Today, some of the biggest buzzwords are ‘sustainability’, ‘environmental’, and ‘eco-efficiency’, but what do they really mean? Are they all just different ways of referring to the same thing or are they each fundamentally different?
In this article, we’re going to explore the various ‘green’ terms in greater depth to paint a clearer understanding. Which one applies most to your situation? And is there anything that you can do to contribute towards such noble causes? Read on and let’s find out!
What is sustainability?
So, what is sustainability? Well, the literal definition of sustainability is: “that ability to be maintained at a certain rate or level”, however, in the wider sense, sustainability refers to the societal goal relating to the ability for humans to safely co-exist with one another and their environment, on earth for the foreseeable future.
There are specific definitions of sustainability – many of which are difficult to agree on as they have varied literature and context. One source will say one thing, while another source will argue something entirely.
Ultimately, sustainability is about survival. It’s about us as people, business owners, consumers, and creatures of this blue marble of ours – and our ability to stick around for good, without negatively impacting everything we touch.
Examples of sustainability
There are many examples of sustainability which is one of the main reasons why so many people find it difficult to agree on one ‘official’ definition of the concept. Here are a few to help you digest:
- Societal sustainability: societal sustainability refers to the systems, structures, and relationships that actively support the capacity for both current and future generations to live healthy, happy, and productive lives in liveable communities. Mental health awareness, education, nutrition, and compassion are just some examples of the buzzwords frequently used in societal sustainability.

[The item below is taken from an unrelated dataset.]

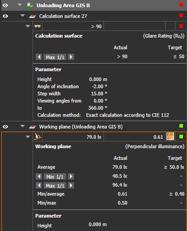Click the Calculation surface 27 icon
The width and height of the screenshot is (187, 231).
tap(32, 16)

- Sustainable forest management: according to TheWorldCounts.com, over 1 billion hectares of rainforest have been cut down in the last 40 years. In order to desperately combat this, many charities and conservation organisations are trying to introduce various laws and sanctions that require lumber companies and other corporations that are causing so much destruction in the name of profit to slow down their operations with sustainability in mind. For example, replanting x-amount of trees for every single one that they cut down.

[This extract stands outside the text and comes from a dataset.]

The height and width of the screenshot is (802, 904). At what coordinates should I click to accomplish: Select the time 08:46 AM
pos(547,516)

- Sustainable agriculture: this form of sustainability practices assimilates ecological and biological processes into traditional agriculture industries in order to minimise non-renewable reliance and inorganic methodology. Things like crop rotation and water management contribute significantly to this end.

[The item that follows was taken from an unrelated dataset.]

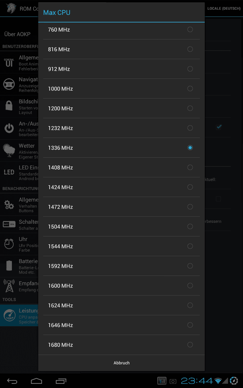Open the recent apps icon
The image size is (243, 388).
(61, 381)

- Sustainable construction: the global construction industry is massive and many companies are striving toward sustainability by building homes with sustainable materials using energy from renewable sources.
- Renewable energy: wind farms, solar, geothermal, and hydroelectric and some fine examples of clean, renewable energy. Of course, the biggest challenge is moving the gargantuan fossil-fuel tycoons away from the immensely profitable trillion-dollar practices that are destroying our environment.
- Sustainable water management: using various water purification methods such as reverse osmosis and filtration, we can strive toward ensuring our freshwater sources are not depleted. Even little things like having eco-flushes and eco-taps in all public establishments would go a long way toward achieving this end.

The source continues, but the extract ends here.